**What you should do**
Reproduce each of the following entries verbatim, line for line.

**Material provided**
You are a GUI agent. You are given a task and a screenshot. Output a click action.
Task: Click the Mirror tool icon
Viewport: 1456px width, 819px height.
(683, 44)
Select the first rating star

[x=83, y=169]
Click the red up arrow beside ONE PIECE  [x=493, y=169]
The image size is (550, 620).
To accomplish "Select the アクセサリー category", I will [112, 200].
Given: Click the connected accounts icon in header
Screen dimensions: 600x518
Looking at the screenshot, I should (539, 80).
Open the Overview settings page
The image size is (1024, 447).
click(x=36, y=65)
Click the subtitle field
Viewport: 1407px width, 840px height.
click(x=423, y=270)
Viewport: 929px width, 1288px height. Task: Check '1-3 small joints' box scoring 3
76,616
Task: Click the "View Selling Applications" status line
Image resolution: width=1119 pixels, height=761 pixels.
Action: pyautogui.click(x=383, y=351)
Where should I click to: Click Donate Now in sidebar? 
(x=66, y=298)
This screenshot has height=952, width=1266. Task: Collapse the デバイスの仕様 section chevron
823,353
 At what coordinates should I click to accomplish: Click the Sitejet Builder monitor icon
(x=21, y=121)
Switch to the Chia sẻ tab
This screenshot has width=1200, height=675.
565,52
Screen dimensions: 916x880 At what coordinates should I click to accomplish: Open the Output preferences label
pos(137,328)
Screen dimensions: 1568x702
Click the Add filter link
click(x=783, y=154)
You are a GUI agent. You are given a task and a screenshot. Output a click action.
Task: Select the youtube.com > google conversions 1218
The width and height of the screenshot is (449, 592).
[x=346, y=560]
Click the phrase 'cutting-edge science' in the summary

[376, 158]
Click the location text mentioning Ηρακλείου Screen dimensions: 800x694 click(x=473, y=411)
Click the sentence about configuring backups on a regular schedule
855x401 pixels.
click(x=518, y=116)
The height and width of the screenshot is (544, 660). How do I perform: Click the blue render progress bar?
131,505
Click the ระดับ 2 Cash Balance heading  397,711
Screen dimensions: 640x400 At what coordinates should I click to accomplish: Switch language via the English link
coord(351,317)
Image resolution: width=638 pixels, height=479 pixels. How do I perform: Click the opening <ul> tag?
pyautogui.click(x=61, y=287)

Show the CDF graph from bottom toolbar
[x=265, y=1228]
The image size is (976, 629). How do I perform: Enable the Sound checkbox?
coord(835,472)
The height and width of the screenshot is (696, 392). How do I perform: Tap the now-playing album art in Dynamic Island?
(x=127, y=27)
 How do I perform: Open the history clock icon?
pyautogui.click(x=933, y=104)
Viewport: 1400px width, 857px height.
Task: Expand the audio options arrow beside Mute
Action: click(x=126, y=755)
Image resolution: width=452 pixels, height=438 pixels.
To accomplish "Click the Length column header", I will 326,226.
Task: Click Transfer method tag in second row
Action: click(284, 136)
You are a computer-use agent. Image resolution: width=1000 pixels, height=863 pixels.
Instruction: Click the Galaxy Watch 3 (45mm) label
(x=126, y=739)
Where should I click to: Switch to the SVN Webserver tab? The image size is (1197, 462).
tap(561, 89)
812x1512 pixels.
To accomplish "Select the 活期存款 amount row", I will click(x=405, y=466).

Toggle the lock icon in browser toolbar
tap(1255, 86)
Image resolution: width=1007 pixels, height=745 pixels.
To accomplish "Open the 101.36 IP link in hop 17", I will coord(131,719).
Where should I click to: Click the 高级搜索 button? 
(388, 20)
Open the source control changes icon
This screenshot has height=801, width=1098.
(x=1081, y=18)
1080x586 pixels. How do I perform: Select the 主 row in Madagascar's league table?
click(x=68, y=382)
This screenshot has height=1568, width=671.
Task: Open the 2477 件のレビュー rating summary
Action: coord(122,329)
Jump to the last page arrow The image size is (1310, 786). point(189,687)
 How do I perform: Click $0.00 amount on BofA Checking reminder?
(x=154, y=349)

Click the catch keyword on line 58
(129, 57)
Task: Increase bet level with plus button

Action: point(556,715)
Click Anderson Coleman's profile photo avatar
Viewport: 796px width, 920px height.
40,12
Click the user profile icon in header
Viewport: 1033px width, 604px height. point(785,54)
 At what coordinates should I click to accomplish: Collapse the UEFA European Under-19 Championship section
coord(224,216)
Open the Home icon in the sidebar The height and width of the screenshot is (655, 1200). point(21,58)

**Task result**
You are a GUI agent. You are given a task and a screenshot. Output a click action.
Task: Click the Mirror tool icon
Viewport: 1456px width, 819px height.
(683, 44)
Select the first rating star

[x=83, y=169]
Click the red up arrow beside ONE PIECE  [x=493, y=169]
The image size is (550, 620).
To accomplish "Select the アクセサリー category", I will [112, 200].
Given: Click the connected accounts icon in header
Screen dimensions: 600x518
Looking at the screenshot, I should (539, 80).
Open the Overview settings page
The image size is (1024, 447).
click(x=36, y=65)
Click the subtitle field
Viewport: 1407px width, 840px height.
click(x=423, y=270)
Viewport: 929px width, 1288px height. Task: Check '1-3 small joints' box scoring 3
76,616
Task: Click the "View Selling Applications" status line
Image resolution: width=1119 pixels, height=761 pixels.
Action: pyautogui.click(x=383, y=351)
Where should I click to: Click Donate Now in sidebar? 
(x=66, y=298)
This screenshot has height=952, width=1266. Task: Collapse the デバイスの仕様 section chevron
823,353
 At what coordinates should I click to accomplish: Click the Sitejet Builder monitor icon
(x=21, y=121)
Switch to the Chia sẻ tab
This screenshot has width=1200, height=675.
565,52
Screen dimensions: 916x880 At what coordinates should I click to accomplish: Open the Output preferences label
pos(137,328)
Screen dimensions: 1568x702
Click the Add filter link
click(x=783, y=154)
You are a GUI agent. You are given a task and a screenshot. Output a click action.
Task: Select the youtube.com > google conversions 1218
The width and height of the screenshot is (449, 592).
[x=346, y=560]
Click the phrase 'cutting-edge science' in the summary

[376, 158]
Click the location text mentioning Ηρακλείου Screen dimensions: 800x694 click(x=473, y=411)
Click the sentence about configuring backups on a regular schedule
855x401 pixels.
click(x=518, y=116)
The height and width of the screenshot is (544, 660). How do I perform: Click the blue render progress bar?
131,505
Click the ระดับ 2 Cash Balance heading  397,711
Screen dimensions: 640x400 At what coordinates should I click to accomplish: Switch language via the English link
coord(351,317)
Image resolution: width=638 pixels, height=479 pixels. How do I perform: Click the opening <ul> tag?
pyautogui.click(x=61, y=287)

Show the CDF graph from bottom toolbar
[x=265, y=1228]
The image size is (976, 629). How do I perform: Enable the Sound checkbox?
coord(835,472)
The height and width of the screenshot is (696, 392). How do I perform: Tap the now-playing album art in Dynamic Island?
(x=127, y=27)
 How do I perform: Open the history clock icon?
pyautogui.click(x=933, y=104)
Viewport: 1400px width, 857px height.
Task: Expand the audio options arrow beside Mute
Action: click(x=126, y=755)
Image resolution: width=452 pixels, height=438 pixels.
To accomplish "Click the Length column header", I will 326,226.
Task: Click Transfer method tag in second row
Action: click(284, 136)
You are a computer-use agent. Image resolution: width=1000 pixels, height=863 pixels.
Instruction: Click the Galaxy Watch 3 (45mm) label
(x=126, y=739)
Where should I click to: Switch to the SVN Webserver tab? The image size is (1197, 462).
tap(561, 89)
812x1512 pixels.
To accomplish "Select the 活期存款 amount row", I will click(x=405, y=466).

Toggle the lock icon in browser toolbar
tap(1255, 86)
Image resolution: width=1007 pixels, height=745 pixels.
To accomplish "Open the 101.36 IP link in hop 17", I will coord(131,719).
Where should I click to: Click the 高级搜索 button? 
(388, 20)
Open the source control changes icon
This screenshot has height=801, width=1098.
(x=1081, y=18)
1080x586 pixels. How do I perform: Select the 主 row in Madagascar's league table?
click(x=68, y=382)
This screenshot has height=1568, width=671.
Task: Open the 2477 件のレビュー rating summary
Action: coord(122,329)
Jump to the last page arrow The image size is (1310, 786). point(189,687)
 How do I perform: Click $0.00 amount on BofA Checking reminder?
(x=154, y=349)

Click the catch keyword on line 58
(129, 57)
Task: Increase bet level with plus button

Action: point(556,715)
Click Anderson Coleman's profile photo avatar
Viewport: 796px width, 920px height.
40,12
Click the user profile icon in header
Viewport: 1033px width, 604px height. point(785,54)
 At what coordinates should I click to accomplish: Collapse the UEFA European Under-19 Championship section
coord(224,216)
Open the Home icon in the sidebar The height and width of the screenshot is (655, 1200). point(21,58)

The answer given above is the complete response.